Sorted string tables (SST) from first principles

(bitsxpages.com)

62 points | by apurvamehta 4 days ago ago

10 comments

The diagrams on this page are stunning! My only complaint is leaving the close/maximize/minimize buttons in the top left was unnecessary but this is the kind of clarity I always strive for (and fail to achieve) every time I make diagrams.

Did you use a tool to create them, and if so, what is that tool?

[-]

agavra 7 hours ago

Thanks! I use https://monodraw.helftone.com/ which is my favorite one-time-purchase software of all time. I definitely agree the buttons on the top left are unnecessary but ... it's cute and it makes me happy so I can't help it. Maybe I'll come up with a different style for the next blog

epistasis 11 hours ago

> There are several ways to organize immutable data durably that meet these requirements, the simplest of which is an append-only log.

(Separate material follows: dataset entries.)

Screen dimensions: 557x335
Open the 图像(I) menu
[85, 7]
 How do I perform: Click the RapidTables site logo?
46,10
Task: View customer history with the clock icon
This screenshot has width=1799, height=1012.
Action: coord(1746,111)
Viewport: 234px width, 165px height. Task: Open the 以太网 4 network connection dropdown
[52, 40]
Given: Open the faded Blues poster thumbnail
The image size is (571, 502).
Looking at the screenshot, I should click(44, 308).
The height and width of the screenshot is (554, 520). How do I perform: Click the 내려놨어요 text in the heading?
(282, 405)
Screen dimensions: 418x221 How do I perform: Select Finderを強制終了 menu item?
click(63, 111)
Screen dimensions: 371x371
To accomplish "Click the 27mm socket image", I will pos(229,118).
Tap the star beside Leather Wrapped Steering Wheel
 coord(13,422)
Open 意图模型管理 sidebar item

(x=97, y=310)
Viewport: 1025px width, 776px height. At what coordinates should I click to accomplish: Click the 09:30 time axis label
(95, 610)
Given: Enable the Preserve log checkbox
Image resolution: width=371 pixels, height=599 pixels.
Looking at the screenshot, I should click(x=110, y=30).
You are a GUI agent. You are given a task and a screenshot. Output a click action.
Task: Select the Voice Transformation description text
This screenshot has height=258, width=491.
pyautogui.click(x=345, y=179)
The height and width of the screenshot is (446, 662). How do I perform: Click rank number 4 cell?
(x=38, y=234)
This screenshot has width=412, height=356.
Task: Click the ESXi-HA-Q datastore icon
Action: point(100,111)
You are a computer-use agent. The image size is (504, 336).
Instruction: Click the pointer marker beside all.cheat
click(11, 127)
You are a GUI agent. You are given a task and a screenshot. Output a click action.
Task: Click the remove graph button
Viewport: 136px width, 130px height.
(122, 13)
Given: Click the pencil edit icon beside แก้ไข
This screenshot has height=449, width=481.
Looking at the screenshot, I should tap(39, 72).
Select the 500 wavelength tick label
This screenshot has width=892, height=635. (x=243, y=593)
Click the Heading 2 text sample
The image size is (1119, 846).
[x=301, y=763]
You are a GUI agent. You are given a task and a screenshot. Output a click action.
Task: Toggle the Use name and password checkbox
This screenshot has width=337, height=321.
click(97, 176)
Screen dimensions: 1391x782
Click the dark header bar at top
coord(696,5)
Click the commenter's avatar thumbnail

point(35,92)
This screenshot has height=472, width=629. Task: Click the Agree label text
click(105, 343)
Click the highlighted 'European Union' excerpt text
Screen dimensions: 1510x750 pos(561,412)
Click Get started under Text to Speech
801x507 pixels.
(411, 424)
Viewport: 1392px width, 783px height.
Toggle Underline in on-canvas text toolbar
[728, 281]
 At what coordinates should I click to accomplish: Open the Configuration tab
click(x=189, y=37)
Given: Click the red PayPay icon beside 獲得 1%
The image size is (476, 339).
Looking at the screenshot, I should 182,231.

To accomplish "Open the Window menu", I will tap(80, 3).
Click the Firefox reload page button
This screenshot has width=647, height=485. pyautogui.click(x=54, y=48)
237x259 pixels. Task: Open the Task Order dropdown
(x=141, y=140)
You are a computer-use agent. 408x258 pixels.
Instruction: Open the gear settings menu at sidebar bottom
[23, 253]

This is also a fairly good way to handle large amounts of data with maximum performance on spinning rust, and at the heart of systems like Kafka.

I had assumed that the story would be very different with SSDs, so it's surprising to see append only logs show up again.

[-]

agavra 7 hours ago

We haven't even started to discuss Object Storage, but it ends up looking very very similar if you're building data systems that use that instead of raw filesystems (not so much for physics reasons, but because of the way object storage require immutable objects and penalize you for many API calls)

agavra 7 hours ago

So cool to see this make the front page of hacker news! I'm the author, I'll be online here throughout the weekend to answer any questions you might have :) excited for the next post which is in the works about LSM trees.

mac3n 10 hours ago

see https://gitlab.com/mac3n/ksip binary search on mmpa'd sorted text files no index needed

[-]

agavra 7 hours ago

this is pretty different but reminds me of https://en.wikipedia.org/wiki/Bitcask - if you're storing it all in memory why not just use a hash index?

[-]

mac3n 5 hours ago

The trick is, it's not all in memory - it's a memory-mapped file If you look at the cache (with `fincore` or similar) you'll see that the buinary search only loads the pages it examines, roughly logarithmetic in the file size.

And a text file is the most useful general format - easy to write, easy to process with standard tools.

I've used this in the past on data sets of hundreds of millions of lines, maybe billions.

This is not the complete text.